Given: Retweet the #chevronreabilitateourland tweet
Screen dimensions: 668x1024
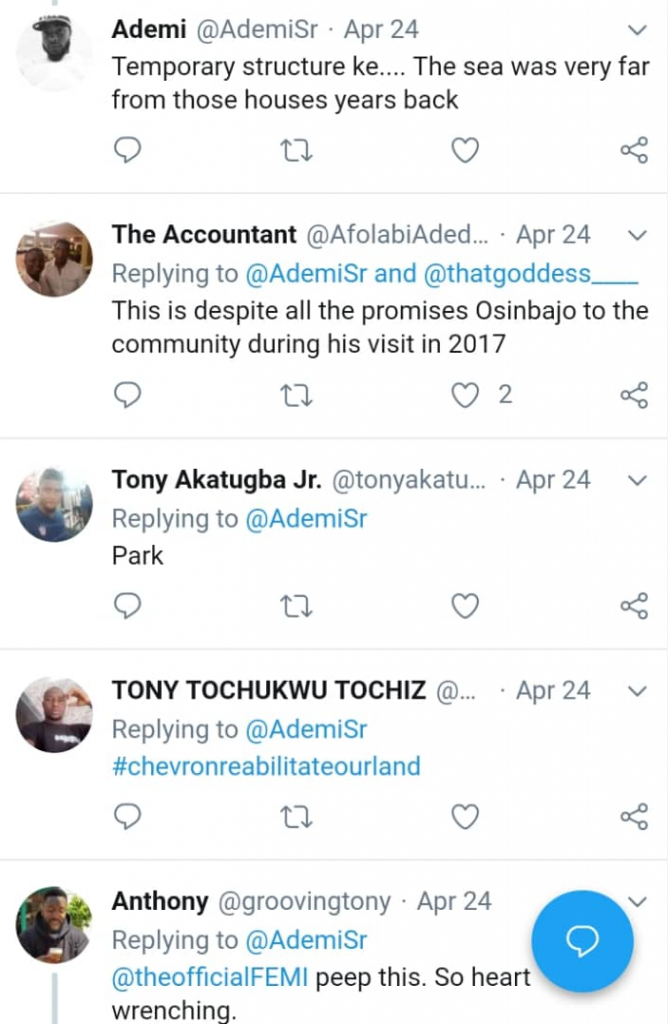Looking at the screenshot, I should (x=297, y=817).
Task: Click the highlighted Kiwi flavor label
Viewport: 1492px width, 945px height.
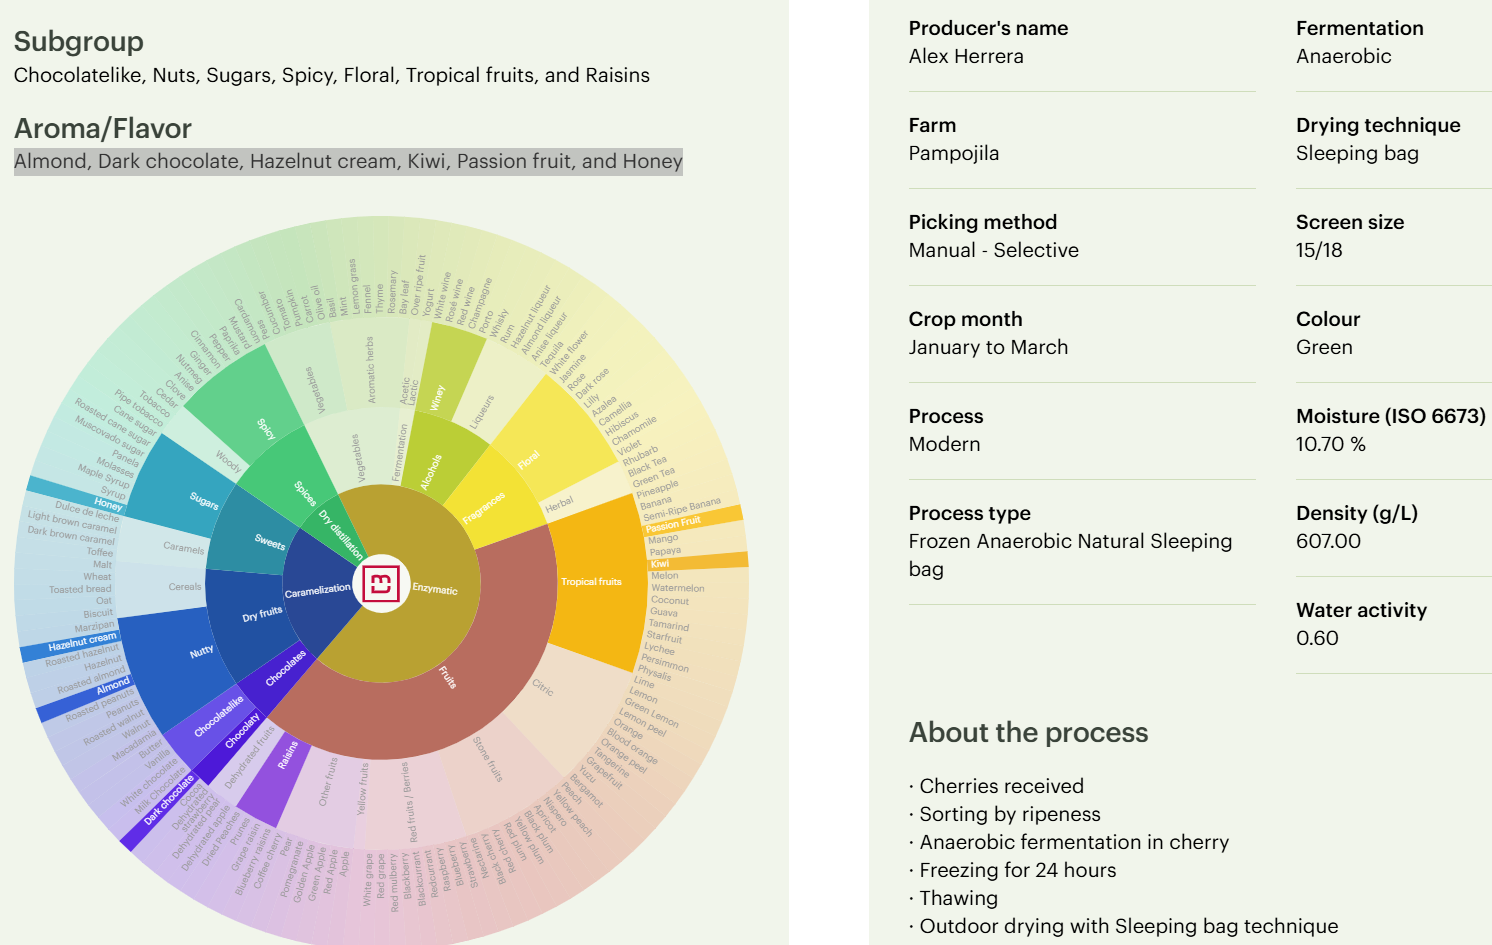Action: pyautogui.click(x=660, y=564)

=== Work to be completed ===
Leaving out the images, repeat the listing above exactly.

=== Reply ===
Given: Retweet the #chevronreabilitateourland tweet
Screen dimensions: 668x1024
Looking at the screenshot, I should (x=297, y=817).
Task: Click the highlighted Kiwi flavor label
Viewport: 1492px width, 945px height.
Action: pyautogui.click(x=660, y=564)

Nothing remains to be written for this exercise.